Ruy Belo: Em Louvor do Vento


«O vento vem na sua suavíssima voz e toda a gente morre de súbito para mim»



«Deve haver algures no meu corpo um lugar expressamente reservado para a voz do vento
uma cavidade qualquer assim como as salas de aeroportos destinadas às pessoas muito importantes
mas esta minha só para o vento a única pessoa muito importante agora para mim»

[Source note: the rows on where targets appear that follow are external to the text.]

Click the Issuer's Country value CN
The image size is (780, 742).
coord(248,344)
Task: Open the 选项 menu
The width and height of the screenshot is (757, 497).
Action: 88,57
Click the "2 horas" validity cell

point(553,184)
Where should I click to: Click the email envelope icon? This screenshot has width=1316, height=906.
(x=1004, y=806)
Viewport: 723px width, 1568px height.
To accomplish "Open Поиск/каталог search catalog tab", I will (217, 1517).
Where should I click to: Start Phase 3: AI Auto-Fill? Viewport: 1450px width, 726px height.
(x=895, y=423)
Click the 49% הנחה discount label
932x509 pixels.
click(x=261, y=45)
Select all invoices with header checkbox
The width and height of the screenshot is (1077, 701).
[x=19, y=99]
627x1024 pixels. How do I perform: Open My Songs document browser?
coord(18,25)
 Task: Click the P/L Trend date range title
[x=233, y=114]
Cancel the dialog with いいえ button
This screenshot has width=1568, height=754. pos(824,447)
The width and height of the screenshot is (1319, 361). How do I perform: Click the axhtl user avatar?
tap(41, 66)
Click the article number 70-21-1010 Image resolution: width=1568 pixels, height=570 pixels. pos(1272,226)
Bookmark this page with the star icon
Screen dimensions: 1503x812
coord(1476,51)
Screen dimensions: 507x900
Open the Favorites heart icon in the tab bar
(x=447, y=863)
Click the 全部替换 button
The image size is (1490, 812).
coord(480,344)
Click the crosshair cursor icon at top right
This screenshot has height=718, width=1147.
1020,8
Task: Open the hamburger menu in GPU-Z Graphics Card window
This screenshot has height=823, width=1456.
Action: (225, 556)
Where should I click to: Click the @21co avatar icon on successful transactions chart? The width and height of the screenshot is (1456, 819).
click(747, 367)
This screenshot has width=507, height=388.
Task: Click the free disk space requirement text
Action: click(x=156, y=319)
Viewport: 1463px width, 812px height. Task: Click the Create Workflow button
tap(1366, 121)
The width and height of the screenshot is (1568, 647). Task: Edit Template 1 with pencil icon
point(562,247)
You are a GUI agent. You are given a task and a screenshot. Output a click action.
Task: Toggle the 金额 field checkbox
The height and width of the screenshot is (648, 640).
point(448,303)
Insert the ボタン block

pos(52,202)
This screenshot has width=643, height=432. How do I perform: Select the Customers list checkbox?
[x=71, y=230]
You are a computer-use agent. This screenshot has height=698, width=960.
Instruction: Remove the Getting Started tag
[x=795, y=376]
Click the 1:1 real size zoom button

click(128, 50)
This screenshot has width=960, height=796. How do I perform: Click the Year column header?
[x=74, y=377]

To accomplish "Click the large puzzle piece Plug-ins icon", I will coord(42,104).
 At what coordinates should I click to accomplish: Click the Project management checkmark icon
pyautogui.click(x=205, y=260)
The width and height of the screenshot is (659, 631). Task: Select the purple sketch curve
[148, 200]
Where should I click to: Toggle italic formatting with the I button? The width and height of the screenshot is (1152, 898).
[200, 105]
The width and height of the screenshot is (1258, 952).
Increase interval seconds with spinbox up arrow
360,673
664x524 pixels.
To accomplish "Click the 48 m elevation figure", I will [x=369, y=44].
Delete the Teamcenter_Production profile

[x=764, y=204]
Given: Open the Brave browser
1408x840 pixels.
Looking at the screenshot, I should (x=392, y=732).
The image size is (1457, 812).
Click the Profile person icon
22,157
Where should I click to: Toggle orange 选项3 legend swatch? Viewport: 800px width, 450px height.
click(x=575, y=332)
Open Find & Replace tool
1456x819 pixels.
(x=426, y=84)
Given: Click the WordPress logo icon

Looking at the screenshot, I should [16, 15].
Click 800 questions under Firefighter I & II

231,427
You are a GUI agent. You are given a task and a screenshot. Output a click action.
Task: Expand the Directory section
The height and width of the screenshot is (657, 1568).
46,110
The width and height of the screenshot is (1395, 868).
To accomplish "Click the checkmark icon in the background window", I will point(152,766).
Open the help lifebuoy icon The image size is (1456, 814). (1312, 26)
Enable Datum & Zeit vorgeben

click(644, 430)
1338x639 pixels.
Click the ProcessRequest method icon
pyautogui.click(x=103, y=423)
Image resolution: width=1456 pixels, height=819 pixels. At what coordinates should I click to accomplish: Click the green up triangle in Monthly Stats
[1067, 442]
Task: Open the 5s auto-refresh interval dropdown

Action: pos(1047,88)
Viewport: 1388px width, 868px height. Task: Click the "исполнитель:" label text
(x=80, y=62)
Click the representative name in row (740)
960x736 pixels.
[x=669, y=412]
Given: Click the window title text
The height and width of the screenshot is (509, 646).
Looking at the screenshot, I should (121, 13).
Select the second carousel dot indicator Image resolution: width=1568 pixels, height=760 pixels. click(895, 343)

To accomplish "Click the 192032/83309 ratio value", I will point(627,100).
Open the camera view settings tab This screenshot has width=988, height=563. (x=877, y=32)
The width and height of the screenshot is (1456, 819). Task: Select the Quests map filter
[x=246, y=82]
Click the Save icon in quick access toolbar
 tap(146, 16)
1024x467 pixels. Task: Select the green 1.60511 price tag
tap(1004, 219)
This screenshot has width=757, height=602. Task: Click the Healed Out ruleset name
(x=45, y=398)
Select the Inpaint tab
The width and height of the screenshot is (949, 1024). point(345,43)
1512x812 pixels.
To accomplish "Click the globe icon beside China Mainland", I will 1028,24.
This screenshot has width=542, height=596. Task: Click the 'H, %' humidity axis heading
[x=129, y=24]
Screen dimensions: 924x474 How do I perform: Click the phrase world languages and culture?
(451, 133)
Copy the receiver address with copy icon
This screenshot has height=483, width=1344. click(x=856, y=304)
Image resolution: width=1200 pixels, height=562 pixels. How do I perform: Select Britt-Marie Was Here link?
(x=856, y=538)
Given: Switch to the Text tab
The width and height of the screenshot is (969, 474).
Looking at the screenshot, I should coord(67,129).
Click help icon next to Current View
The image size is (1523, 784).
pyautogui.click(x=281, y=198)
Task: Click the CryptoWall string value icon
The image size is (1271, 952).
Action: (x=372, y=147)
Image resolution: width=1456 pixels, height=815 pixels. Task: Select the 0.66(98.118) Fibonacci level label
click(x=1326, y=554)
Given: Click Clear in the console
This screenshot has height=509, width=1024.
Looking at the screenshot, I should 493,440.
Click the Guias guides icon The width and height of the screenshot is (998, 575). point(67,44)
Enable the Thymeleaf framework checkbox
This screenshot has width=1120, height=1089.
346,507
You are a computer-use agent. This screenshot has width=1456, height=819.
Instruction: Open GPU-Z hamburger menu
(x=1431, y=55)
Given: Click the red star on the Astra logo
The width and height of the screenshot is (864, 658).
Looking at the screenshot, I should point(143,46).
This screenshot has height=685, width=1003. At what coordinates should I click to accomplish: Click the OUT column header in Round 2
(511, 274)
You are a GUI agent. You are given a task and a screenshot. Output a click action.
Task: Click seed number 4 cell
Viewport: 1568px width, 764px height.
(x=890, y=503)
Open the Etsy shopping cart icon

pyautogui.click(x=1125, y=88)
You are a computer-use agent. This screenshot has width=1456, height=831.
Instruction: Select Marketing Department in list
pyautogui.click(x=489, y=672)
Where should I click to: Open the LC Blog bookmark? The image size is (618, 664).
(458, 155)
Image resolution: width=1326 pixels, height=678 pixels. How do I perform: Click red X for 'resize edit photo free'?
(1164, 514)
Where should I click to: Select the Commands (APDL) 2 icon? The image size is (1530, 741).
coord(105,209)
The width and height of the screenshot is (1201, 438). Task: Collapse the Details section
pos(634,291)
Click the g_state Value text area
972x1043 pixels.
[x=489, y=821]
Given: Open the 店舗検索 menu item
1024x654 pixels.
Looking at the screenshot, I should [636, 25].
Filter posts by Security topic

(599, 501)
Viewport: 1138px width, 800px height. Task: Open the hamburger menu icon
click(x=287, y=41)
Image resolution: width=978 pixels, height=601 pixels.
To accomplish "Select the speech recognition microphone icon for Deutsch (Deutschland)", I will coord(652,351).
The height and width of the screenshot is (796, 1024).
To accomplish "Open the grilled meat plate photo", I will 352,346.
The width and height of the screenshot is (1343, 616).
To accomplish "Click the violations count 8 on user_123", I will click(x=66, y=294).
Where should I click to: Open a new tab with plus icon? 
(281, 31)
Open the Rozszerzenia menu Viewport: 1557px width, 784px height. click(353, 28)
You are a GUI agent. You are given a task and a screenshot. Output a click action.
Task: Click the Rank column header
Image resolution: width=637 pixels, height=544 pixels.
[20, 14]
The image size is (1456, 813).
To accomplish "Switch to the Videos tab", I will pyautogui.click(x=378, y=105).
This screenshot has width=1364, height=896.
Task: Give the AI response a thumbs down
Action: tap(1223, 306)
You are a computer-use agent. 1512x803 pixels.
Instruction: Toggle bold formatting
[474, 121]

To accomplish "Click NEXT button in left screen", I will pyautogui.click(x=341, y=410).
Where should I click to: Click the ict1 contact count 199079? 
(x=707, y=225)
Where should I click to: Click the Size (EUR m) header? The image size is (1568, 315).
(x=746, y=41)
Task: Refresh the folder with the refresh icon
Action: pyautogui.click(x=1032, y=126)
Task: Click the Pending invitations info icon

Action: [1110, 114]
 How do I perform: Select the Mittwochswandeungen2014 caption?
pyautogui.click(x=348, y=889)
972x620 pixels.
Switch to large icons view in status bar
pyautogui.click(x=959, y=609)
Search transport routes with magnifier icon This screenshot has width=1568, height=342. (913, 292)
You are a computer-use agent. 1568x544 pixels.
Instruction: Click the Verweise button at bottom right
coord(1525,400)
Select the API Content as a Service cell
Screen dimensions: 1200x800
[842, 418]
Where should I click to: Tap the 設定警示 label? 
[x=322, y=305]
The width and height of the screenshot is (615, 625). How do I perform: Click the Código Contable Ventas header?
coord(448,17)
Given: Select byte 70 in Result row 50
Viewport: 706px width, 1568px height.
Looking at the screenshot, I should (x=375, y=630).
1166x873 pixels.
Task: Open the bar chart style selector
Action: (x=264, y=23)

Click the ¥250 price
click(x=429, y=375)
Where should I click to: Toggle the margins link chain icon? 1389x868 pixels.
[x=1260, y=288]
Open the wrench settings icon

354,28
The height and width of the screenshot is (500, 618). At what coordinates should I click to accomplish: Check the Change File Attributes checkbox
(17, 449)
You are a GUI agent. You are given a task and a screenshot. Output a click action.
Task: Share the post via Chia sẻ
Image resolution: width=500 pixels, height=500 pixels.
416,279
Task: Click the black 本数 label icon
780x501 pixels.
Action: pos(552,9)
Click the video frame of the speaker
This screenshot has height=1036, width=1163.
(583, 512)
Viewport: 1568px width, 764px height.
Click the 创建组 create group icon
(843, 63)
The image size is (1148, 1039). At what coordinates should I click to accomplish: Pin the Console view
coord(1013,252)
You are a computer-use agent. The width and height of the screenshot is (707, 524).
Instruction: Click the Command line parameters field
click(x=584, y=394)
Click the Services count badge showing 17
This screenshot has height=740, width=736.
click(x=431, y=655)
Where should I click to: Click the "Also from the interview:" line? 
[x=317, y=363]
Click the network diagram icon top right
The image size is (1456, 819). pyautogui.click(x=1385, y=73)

Esta é uma semana marcada justamente pela presença de Ruy Belo, a cuja obra poética é dedicado o Colóquio Internacional Ruy Belo Homem de Palavra(s) a realizar na Fundação Calouste Gulbenkian em Lisboa, nos próximos dias 3 e 4, tendo como pretexto os cinquenta anos da publicação do livro Aquele Grande Rio Eufrates. Ler Eduardo Lourenço não pode deixar de se associar à ocasião, mesmo se é necessário reconhecer que Ruy Belo não é, de facto, dos poetas sobre quem Eduardo Lourenço mais tenha escrito. Também por isso se aguarda com especial atenção a intervenção do ensaísta na sessão de encerramento do colóquio, agendada para as 18 horas da próxima sexta feira. Registe-se que estará disponível, ao longo dos dois dias do colóquio, uma transmissão ao vivo on line de todas as sessões. Cf. http://www.livestream.com/fcglive


Ler Eduardo Lourenço relembra ainda que Ruy Belo é um dos autores escolhidos por Eduardo Lourenço para a sua antologia Os Poemas da Minha Vida (Lisboa, Público, 2006), onde figura precisamente o longo e magnífico Em Louvor do Vento, de que acima se citaram dois pequenos excertos. E assinala que é a esse poema que o ensaísta dedica um texto incluído em Século de Ouro. Antologia Crítica de Poesia Portuguesa do Século XX onde se pode ler o seguinte: «O que há de singular e de maravilhoso na aventura vital e poética de Ruy Belo, talvez pelo precoce sentimento de que ela ia estatelar-se absurda e fatalmente nos baixios da fatalidade pura, é que a sua epopeia não está ao serviço de nada» (Lisboa, Cotovia e Angelus Novus, 2002, p. 216).
A não perder também o dossier dedicado esta semana a Ruy Belo pelo Jornal de Letras.